Other kid’s parents come to school, Mummy…
“But Billy’s Mum comes and helps in groups Mummy, why can’t you?” Master E asks.
“Oh how I wish I could do so E, but Mummy works so we can go on the nice holidays so that I can buy you clothes, so we can pay for the school you go to.”
But at five years old and when he sees some of his friend’s parents in the classroom, all he cares about is the fact that his mummy isn’t there.
I know that I’m not the only parent in this situation and that I share in the mother’s guilt you feel when you can’t make a school event or volunteering session. It’s horrible, isn’t it?
I have two options
Option 1 – I can stick to my guns, accept that I cannot attend the school event or volunteer because I have to work.
Option 2 – I can attend the school event/volunteer. This means I’ll either have to forego a couple of hours of work (and potentially not get paid) OR shuffle my time and catch up on the work later – the joys of being self-employed.
Neither of these options is great and the latter option, well that just throws a huge spanner in the works. Where do I find those extra few hours when I’m busy as it is?
Pressure easing solutions are part of the problem
Surveys carried out by Dr Judy Rose found that employed mothers collectively were amongst the most time-pressured groups in society. Personally, I don’t think they needed to do a survey to find that out!
Although, Dr Rose did make an interesting point. Dr Rose found that when women implement solutions to ease time pressures, solutions such as changing work hours, multitasking, being organised and calling on husbands as “helpers”, it completely distorts our perception of time and leads us to experience “time poverty”. She even suggested that some women experience time going into hyperdrive.
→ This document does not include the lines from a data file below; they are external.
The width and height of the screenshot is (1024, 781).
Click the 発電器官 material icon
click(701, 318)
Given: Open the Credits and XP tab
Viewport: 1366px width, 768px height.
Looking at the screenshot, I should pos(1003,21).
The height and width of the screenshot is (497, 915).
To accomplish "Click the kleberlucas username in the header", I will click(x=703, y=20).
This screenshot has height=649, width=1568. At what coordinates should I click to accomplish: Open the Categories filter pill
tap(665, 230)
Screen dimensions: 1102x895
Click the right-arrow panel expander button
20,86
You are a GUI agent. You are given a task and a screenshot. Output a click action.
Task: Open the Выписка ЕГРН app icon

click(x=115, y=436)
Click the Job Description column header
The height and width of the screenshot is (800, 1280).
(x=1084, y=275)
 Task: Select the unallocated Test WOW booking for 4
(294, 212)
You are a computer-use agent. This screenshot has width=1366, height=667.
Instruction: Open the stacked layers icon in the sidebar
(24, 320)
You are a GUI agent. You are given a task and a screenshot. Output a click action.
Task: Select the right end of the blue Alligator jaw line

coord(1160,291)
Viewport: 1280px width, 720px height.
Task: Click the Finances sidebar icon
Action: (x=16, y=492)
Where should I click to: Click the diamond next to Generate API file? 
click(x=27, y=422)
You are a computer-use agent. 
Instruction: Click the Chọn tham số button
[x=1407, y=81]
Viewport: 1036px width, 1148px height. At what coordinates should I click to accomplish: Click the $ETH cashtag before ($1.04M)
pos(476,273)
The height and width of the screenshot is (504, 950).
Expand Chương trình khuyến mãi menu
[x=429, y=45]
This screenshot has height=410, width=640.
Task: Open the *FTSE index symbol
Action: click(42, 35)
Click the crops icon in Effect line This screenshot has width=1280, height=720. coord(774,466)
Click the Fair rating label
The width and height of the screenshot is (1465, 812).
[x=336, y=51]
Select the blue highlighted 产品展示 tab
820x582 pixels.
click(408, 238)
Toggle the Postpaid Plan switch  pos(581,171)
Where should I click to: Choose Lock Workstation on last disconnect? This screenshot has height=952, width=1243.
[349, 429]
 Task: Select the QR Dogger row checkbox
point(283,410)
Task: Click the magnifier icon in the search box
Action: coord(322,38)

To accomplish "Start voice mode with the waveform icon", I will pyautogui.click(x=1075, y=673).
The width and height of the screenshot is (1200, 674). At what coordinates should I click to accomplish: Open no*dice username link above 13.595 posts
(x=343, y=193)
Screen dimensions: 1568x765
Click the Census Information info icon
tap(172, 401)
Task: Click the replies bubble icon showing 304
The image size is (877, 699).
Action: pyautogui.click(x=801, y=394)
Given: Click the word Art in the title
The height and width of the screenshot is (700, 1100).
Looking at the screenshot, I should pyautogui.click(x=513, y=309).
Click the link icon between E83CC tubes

You know all those times you thought you were organised yet a few hours had vanished right before your eyes? Time poverty and hyperdrive – we’re merely trying to fit too much in.
The simple answer
In conclusion, the answer to school attendance predicament is simply, saying no. Saying no and the mother’s guilt that goes along with it is going to be hard, but at the same time, not falling prisoner to time poverty and the domino effect that goes with it is probably the better hand. Sometimes, even with our kids, we just have to say no, for our sanity.
As for the mother’s guilt, well, I think I need to take a leaf out of my husband’s book. Have you ever noticed that father’s don’t experience the level of guilt us mothers do when they miss out on spending time with their kids? I wonder what their secret is.
How do you deal with attending school activities when you have to work?